Directions:
Which lines run from the one containing "The image size is (605, 269)." to the end of the entries? Copy them exactly, both ends included, and give nothing else.

(Collected data)
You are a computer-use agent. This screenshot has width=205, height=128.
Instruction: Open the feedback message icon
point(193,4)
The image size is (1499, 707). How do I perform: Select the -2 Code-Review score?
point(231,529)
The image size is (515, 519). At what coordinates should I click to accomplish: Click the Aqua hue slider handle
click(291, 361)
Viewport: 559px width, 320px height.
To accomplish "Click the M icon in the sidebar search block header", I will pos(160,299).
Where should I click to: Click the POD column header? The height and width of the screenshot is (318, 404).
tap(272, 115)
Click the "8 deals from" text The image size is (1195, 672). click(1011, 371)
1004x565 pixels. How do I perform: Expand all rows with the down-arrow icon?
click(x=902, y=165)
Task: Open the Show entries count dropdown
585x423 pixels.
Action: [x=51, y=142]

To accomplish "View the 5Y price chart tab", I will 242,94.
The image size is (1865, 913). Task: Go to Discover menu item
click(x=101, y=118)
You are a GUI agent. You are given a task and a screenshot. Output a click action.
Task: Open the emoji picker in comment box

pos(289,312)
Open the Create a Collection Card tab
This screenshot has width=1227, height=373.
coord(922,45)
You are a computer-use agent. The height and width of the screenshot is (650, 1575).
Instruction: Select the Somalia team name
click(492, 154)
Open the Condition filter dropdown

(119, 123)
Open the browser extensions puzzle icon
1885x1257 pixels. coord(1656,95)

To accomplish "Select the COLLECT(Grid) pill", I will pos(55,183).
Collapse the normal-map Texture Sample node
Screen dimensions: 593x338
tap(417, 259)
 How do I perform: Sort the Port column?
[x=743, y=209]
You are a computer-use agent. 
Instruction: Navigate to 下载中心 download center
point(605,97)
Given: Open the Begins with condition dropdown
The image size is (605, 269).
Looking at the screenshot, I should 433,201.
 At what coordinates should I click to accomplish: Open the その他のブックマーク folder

Response area:
The image size is (605, 269).
Looking at the screenshot, I should 433,201.
 At what coordinates should I click to accomplish: Open the その他のブックマーク folder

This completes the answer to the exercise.